You worked with actors such as Fabrizio Ferracane and Vincenzo Pirrotta, but in particular with Simona Malato, his performance is more reminiscent of the anthropological horror cinema of Brunello Rondi.

Yes, I think Friedkin was inspired by Rondi’s Devil. Simona was fundamental because it is the key to the film. For me his character is like a fallen angel. It is the most true and most sincere among all, and is what anthropologically fascinated me most. The point was how we represent madness but also all this world of beliefs and Simona gives body, gives physicality to both madness and folklore. I had her witness to the exorcisms that are still made to the church of the Walnut because I wanted her to understand how these bodies dimenate, with movements to the limit of the theatrical that fascinate me very much. Seeing these things, I always wonder what is the limit between possession and madness. I wanted Simona to embody the very meaning of the film.

An interesting element of the film is the integration between local archaic superstitions and rituals brought by new Sicilian immigrants. The character of Rosa (Daniela Scattolin) seems to be the only true light for Raz. Do you think these new generations of Sicilian can bring change?

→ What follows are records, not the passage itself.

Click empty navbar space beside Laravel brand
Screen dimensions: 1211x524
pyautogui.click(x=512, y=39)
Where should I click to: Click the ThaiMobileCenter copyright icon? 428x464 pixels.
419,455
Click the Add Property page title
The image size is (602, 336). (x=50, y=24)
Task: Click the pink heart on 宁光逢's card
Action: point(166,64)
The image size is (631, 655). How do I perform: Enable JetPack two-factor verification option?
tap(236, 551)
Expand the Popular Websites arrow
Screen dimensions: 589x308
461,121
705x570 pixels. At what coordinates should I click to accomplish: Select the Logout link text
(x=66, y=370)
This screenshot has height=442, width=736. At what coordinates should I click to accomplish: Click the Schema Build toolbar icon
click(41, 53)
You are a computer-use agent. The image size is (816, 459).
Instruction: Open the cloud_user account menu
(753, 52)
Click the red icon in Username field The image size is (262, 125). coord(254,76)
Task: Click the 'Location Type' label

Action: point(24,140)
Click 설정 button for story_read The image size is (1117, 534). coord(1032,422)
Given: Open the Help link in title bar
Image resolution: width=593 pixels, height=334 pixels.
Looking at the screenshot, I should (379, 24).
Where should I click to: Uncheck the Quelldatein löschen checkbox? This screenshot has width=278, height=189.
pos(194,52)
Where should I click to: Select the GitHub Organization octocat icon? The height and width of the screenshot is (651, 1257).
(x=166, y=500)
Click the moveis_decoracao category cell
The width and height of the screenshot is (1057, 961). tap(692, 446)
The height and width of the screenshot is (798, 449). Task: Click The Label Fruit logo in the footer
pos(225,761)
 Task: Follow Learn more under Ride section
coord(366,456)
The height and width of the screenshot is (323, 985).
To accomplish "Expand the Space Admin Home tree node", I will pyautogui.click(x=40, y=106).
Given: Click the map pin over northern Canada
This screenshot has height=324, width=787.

Sicily is a land of meetings and at a political moment like what we are living I wanted to make understand through Rosa that coexist reality capable of generating a syncretism. Rosa represents an evolution of all the pre-existing cultures in Sicily, from the Greek to the Arab cultures, to their arrival. The place we have occupied now will take them and it is right that it is so if Sicily wants to have a future. Rosa is the figure that accepts pain and makes the earth grow. Remembering that it is the meeting to make us better and produce new products. The best period of our history as Sicilians coincides precisely with the encounter with other cultures and we should go back to doing exactly this.

The shield is a horror. What are the conditions in producing such a genre film rooted in the territory in a market like the Italian one? And how do you see the Italian horror scene right now?

There are authors like Paolo Strippoli or Jacopo Del Giudice who have done great things pushing on an internationality of the product, as well as Mara Fondacaro with The first son produced by Nightswim. They are all attempts that we are carrying out, even because it is not just about making horror or not, but simply finding the kind to use as a lens to deal with certain stories. The problem is that the productions today risk little, but I was lucky enough to have producers like those of Grey Ladder at a difficult time for the sector, marked by the closure of the tax credit. Then Academy Two believed and is bringing the film into more than twenty rooms in Italy, which is a good signal, even if we still talk about sporadic efforts. It is always said that the public does not want these products and only looks at American cinema. Today we should ask ourselves what horror is about to find a way like this that really belongs to us. We must not confront the American horror because they have their culture, while I care more about taking our identity and making it communicable. In short, we simply have to stop imitating.

Are you working on something for now?

I’m working on a writing film about a fact that really happened in Sicily during a certain historical period involving important figures in our history. It will be a gothic thriller based on a true and very delicate affair of which I will take the common point of view to overturn it completely.

The article The shield. Interview with Giuseppe William Lombardo proviene da SentieriSelvaggi.